I stumbled back with a gasp.
The instant I caught myself and moved forward once more for a closer look, the spying creature was gone.
“Did you see that?” I asked Moth, who was busy chasing his own tail, trying to put the flaming tip out by smashing it under his paws. The griffin stumbled to a stop at the sound of my voice, settling back on his haunches and cocking his head in confusion.
Clearly, he hadn’t seen or sensed anything.
Dravyn hadn’t seemed overly concerned when I mentioned it the other morning, either. So maybe it was nothing? Just a trick of the light and magic in this place—part of its strangeness that I was still trying to get used to…
I went back to wandering. I eventually ended up in the same place I often did: Within the gallery of glass art Dravyn had created.
It spanned several rooms, the largest of which served as his workshop. It smelled as if the oven in that workshop had been used recently—he must have been working in here after I’d fallen asleep last night.
On what?I wondered.
I lit the torches by the doorway while Moth bounded ahead of me into the first room, his eyes wide and his body trembling with excitement as he took in the beauty gleaming all around us.

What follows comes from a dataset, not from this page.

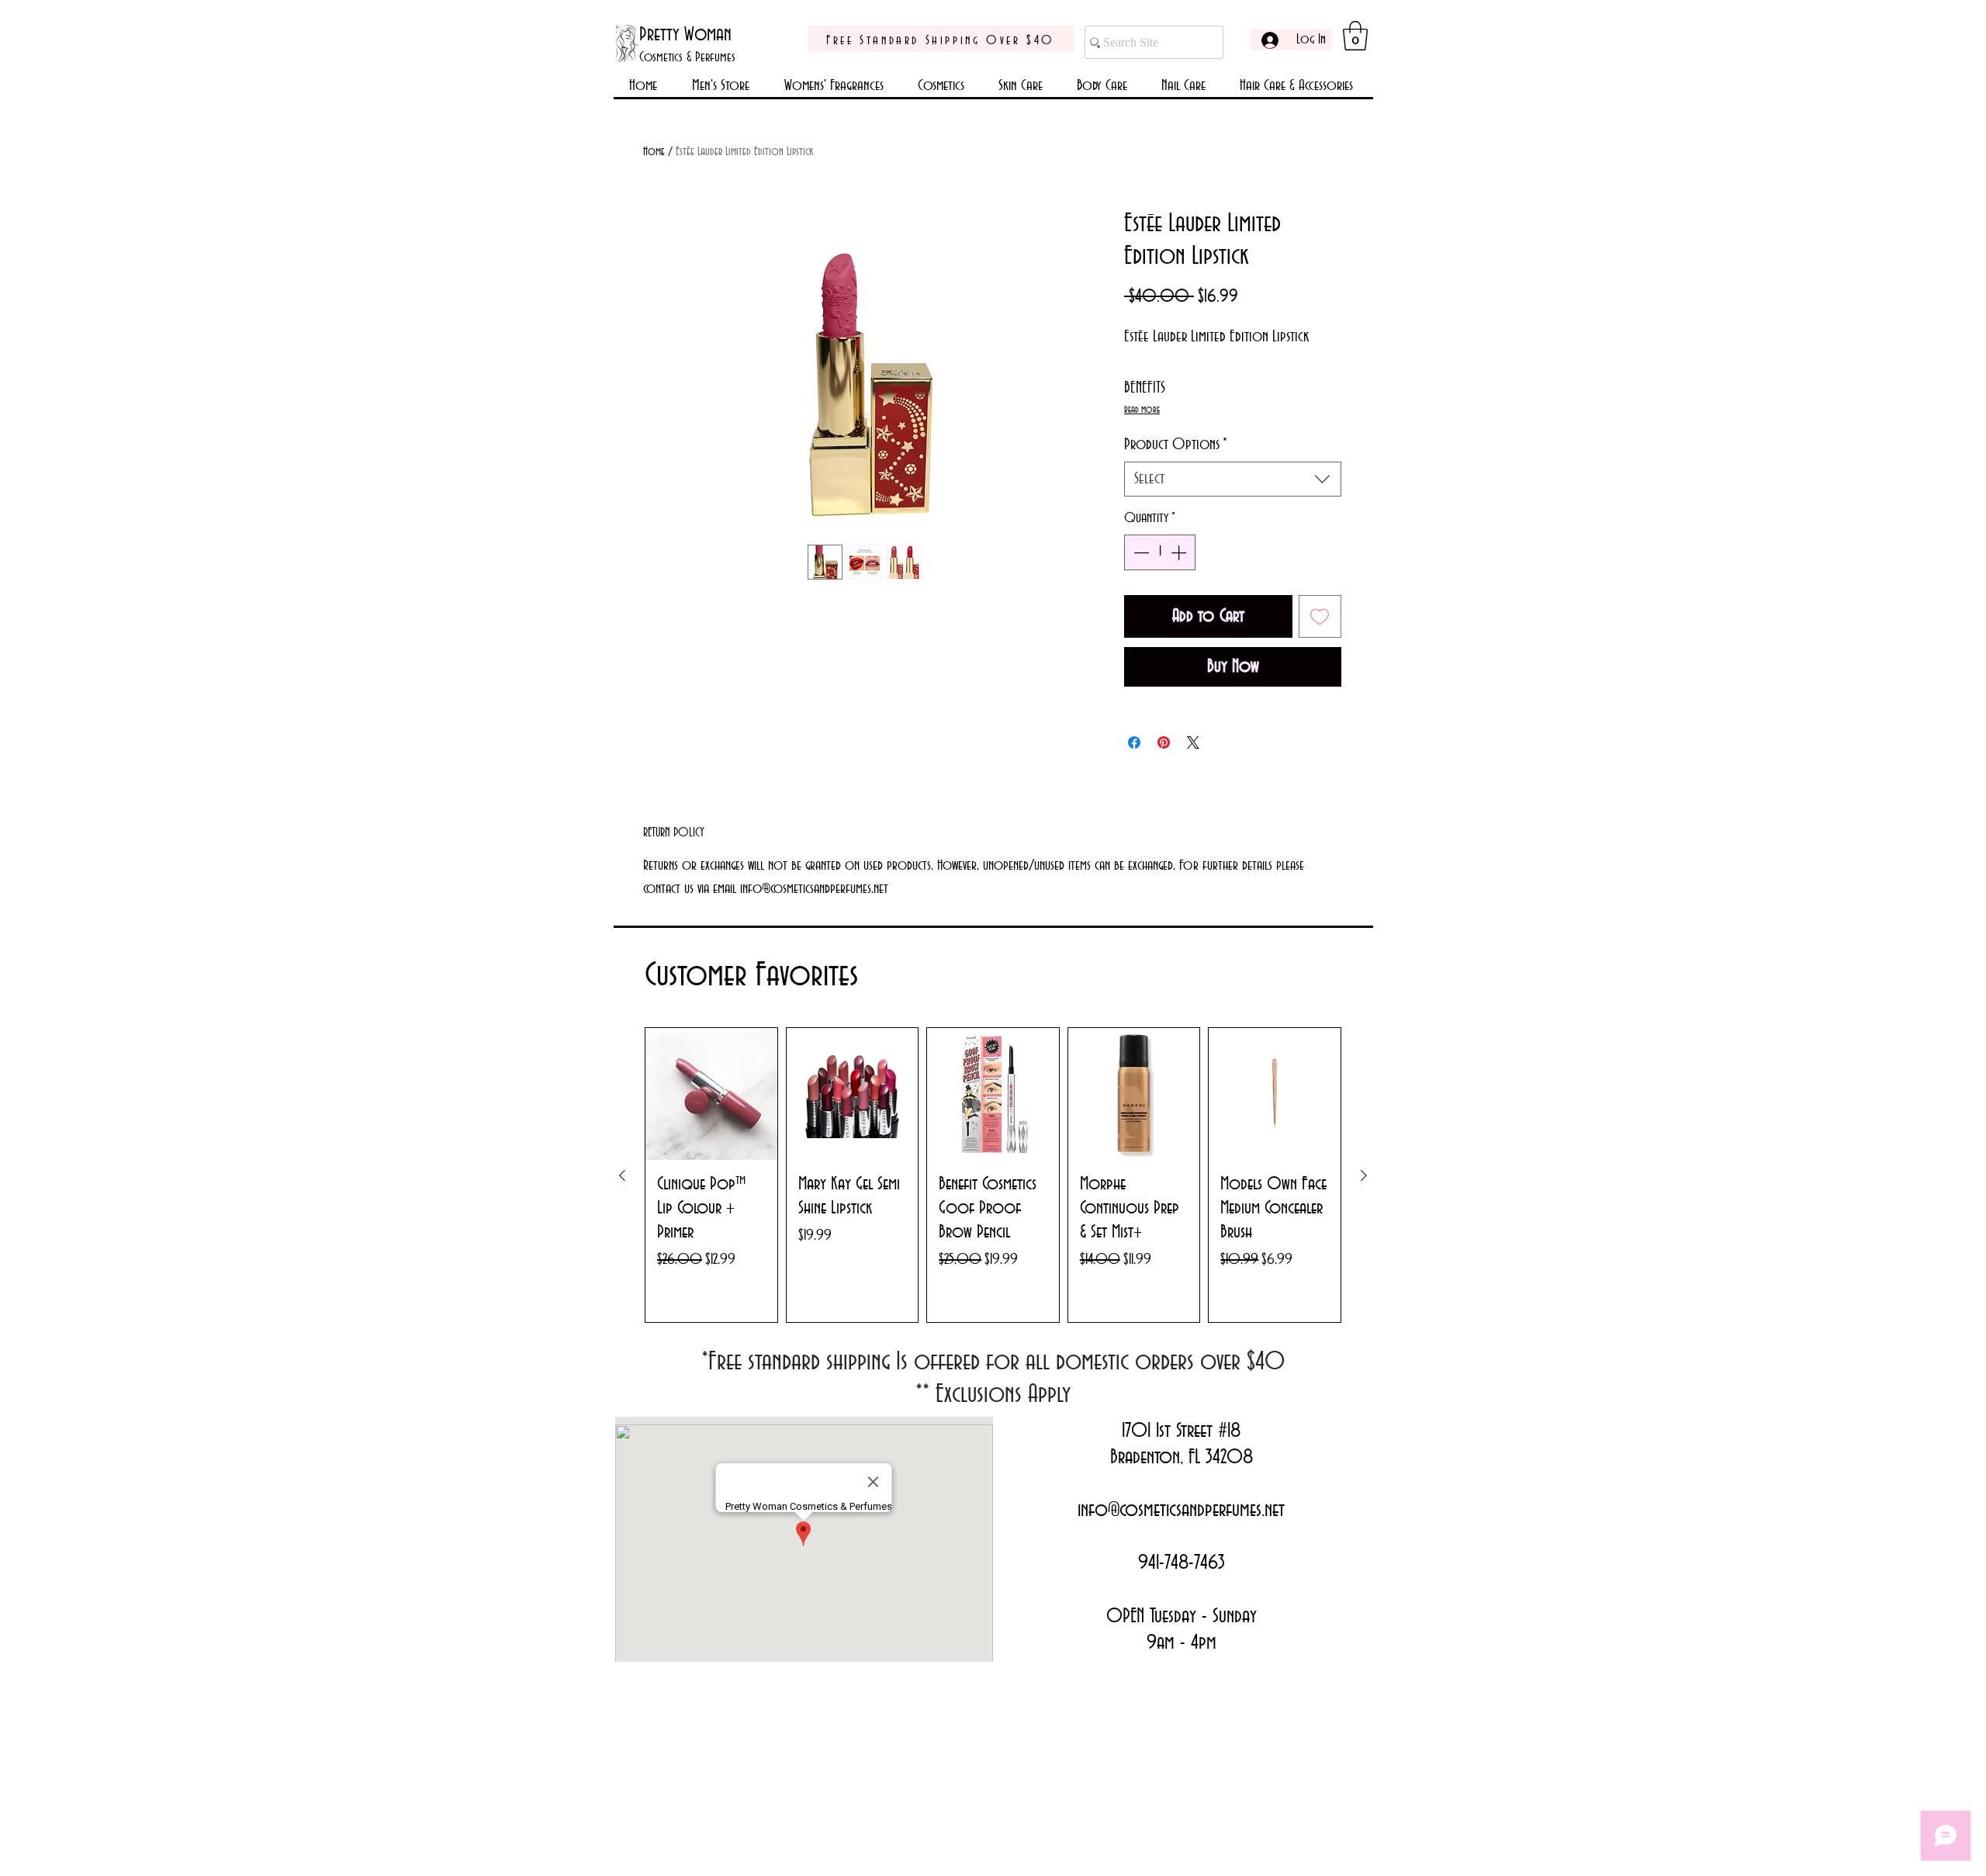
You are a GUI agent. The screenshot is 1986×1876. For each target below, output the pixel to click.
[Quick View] (711, 1094)
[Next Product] (1364, 1175)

“No touching anything,” I warned him. He had a tendency to try and steal the shiny glass figures; I’d already stumbled on several tiny hoards he’d stashed throughout the palace.

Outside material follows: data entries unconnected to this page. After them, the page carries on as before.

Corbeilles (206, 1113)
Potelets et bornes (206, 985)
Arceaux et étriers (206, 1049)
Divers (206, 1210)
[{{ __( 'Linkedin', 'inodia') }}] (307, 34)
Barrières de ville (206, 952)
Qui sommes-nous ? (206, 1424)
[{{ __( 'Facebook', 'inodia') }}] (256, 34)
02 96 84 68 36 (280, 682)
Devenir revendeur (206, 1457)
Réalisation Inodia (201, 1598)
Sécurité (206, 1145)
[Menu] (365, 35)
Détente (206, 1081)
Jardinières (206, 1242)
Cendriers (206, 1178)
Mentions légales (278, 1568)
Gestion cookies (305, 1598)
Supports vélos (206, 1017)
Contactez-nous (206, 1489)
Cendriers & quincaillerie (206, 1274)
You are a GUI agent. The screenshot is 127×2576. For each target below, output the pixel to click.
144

His wings and ears drooped at my command, but I didn’t give in.
“You’ll be all right without more shiny objects,” I said, bending and scooping him into my arms. “You have plenty of other things to entertain yourself with.” He had more than enough, really.
Despite Dravyn’s insistence that Moth was a monster he could do without, he absolutely spoiled the creature with toys and trinkets.
I held Moth to my chest as I circled the room, studying each of Dravyn’s creations. Most of the collection was familiar to me by now, yet the light never seemed to hit the figures in exactly the same way; I always felt like there was more to see and discover within the colorful prisms.
As I came to the table that held rows upon rows of red, rectangular sculptures, I froze in place, thinking again of the monument I’d encountered in Ederis.
Two-hundred and thirty-two,he’d told me—one red rectangle for each of the elves he’d killed when he’d leveled that city years ago.
I’d never actually counted them, but I had memorized the pattern they stood in—so I noticed it had changed since my last visit. He’d added more to the right of the collection. Markers for the ones killed in recent weeks, I assumed.
The graveyard was getting very crowded.
My muscles tensed. I squeezed Moth more tightly without realizing I was doing it, causing him to let out a little squeak before giving my arm a vicious poke with his beak.
“Sorry.” I loosened my hold on him, though I hardly registered the pain from his attack; I was too busy thinking of the lush grass, the blue flowers, the towering white stone…
I hadn’t spoken to Dravyn about the stone or all the names that had been etched into it. I’d tried—several times, in fact. The words always fell short.
What else was there to say about the matter?
We both knew what he’d done. There was no undoing it. We had decided to move forward, and that was that.
I pried my gaze away from the grave markers.
My attention moved instead to a pale blue willow tree on a nearby table—another sculpture that had caught my eye the very first time I’d visited this room. I’d since learned that Dravyn had made it in memory of his sister.
Carefully, I put Moth down, and I picked up the tree and studied it. I’d never found the courage to lift this fragile object before, but this time the compulsion was too much to resist.
His sister’s name was carved into the bottom of the trunk, I noticed.
Elora.
As my fingers traced the thin, swirling letters, it was hard to keep my mind from jumping to thoughts of my own sister.
My chest burned as if the scars upon it had ripped open. My hands started to shake. Moth weaved in and out of my legs, occasionally nuzzling his head against them.